His focus was the fight against the impunity of politicians in the face of over 1000 dead and half a million people displaced as a result of the violence they caused. “Boniface’s images are crucial for the healing of our nation; his ability to stay focused and inject a sense of artistry into his work is a testimony to the spirit of professional journalism,” wrote Jackson Biko after Boniface was voted Kenya Photojournalist of the Year in 2008 by readers of Adam, a prolific men’s magazine in the country.
Since then, Boniface has continued to work as a freelance photographer for Bloomberg, the AFP, Reuters, the Boston Globe, and other media outlets while building a movement for social change in Kenya through “Picha Mtaani” (Swahili for street exhibition). The photo exhibit aims to heal the scars of Kenyans and draw their attention to the dynamics of the violence to prevent a repeat during the upcoming elections of 2013. Boniface founded Pawa254 as a collaborative hub where journalists, artists and activists could meet to find innovative ways of achieving social change. The hub has already had many functions, but two campaigns stand out. “Heal the Nation” is a very successful initiative to show a half-hour documentary about post-election violence to as many Kenyans as possible and facilitate discussions around the film. The campaign is accompanied by a more shadowy graffiti campaign that has evoked strong reactions and fired up the youth of Kenya and the world, as images of the clever graffiti grace the pages of the world’s newspapers.

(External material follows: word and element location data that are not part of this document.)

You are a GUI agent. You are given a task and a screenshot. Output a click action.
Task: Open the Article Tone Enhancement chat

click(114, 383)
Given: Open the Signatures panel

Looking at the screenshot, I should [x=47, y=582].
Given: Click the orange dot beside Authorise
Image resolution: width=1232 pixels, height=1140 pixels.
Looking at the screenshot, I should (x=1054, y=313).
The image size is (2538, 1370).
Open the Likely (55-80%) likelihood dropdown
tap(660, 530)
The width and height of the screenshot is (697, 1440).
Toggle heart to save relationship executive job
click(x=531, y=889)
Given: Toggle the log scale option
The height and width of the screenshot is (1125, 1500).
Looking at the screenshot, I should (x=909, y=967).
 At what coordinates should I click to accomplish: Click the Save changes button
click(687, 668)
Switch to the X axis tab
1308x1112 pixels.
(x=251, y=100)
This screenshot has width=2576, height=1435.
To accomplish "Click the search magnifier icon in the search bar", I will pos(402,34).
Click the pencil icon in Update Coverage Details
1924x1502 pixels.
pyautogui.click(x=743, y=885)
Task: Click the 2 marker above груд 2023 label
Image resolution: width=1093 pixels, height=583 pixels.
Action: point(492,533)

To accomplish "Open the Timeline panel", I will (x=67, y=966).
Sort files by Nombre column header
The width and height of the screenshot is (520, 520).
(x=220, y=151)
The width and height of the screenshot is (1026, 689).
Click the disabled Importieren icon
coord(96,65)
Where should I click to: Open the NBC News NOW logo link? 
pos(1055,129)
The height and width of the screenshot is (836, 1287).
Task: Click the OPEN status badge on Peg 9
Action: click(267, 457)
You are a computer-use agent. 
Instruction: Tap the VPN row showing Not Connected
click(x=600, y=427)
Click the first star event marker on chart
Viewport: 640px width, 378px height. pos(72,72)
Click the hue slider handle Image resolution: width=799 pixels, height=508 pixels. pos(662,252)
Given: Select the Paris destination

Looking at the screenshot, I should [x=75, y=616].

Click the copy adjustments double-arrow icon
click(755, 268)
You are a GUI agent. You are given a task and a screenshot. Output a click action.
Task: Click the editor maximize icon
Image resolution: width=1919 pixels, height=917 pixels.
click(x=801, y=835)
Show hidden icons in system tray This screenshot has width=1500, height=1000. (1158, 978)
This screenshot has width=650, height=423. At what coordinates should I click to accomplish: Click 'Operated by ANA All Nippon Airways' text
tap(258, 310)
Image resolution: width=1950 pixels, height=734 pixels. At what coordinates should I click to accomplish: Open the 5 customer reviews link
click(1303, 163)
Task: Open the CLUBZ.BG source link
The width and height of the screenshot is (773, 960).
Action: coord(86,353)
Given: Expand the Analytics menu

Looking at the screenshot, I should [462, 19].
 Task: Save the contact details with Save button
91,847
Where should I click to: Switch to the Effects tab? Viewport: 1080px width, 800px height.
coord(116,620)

In 2009 United States Secretary of State Hillary Clinton wrote a letter commending Boniface for his work during the post-election violence. She stated, “Your photography is absolutely stunning and tells an important and powerful story for the world to hear.” Boniface’s work has appeared in virtually all the important newspapers in the world, from The New York Times to The Guardian, Chicago Tribune, Los Angeles Times, The International Herald Tribune, The Sunday Times, The Telegraph, The Boston Globe and the BBC Focus on Africa magazine, among other international publications. He has been recognized as a Magnum Photography Fellow, TED Global Fellow, Acumen Fund East Africa Fellow, and twice as the CNN Multichoice Africa Photojournalist of the Year, among other awards. Boniface lives in Nairobi with his wife and three children, all given tribal names from tribes other than his own.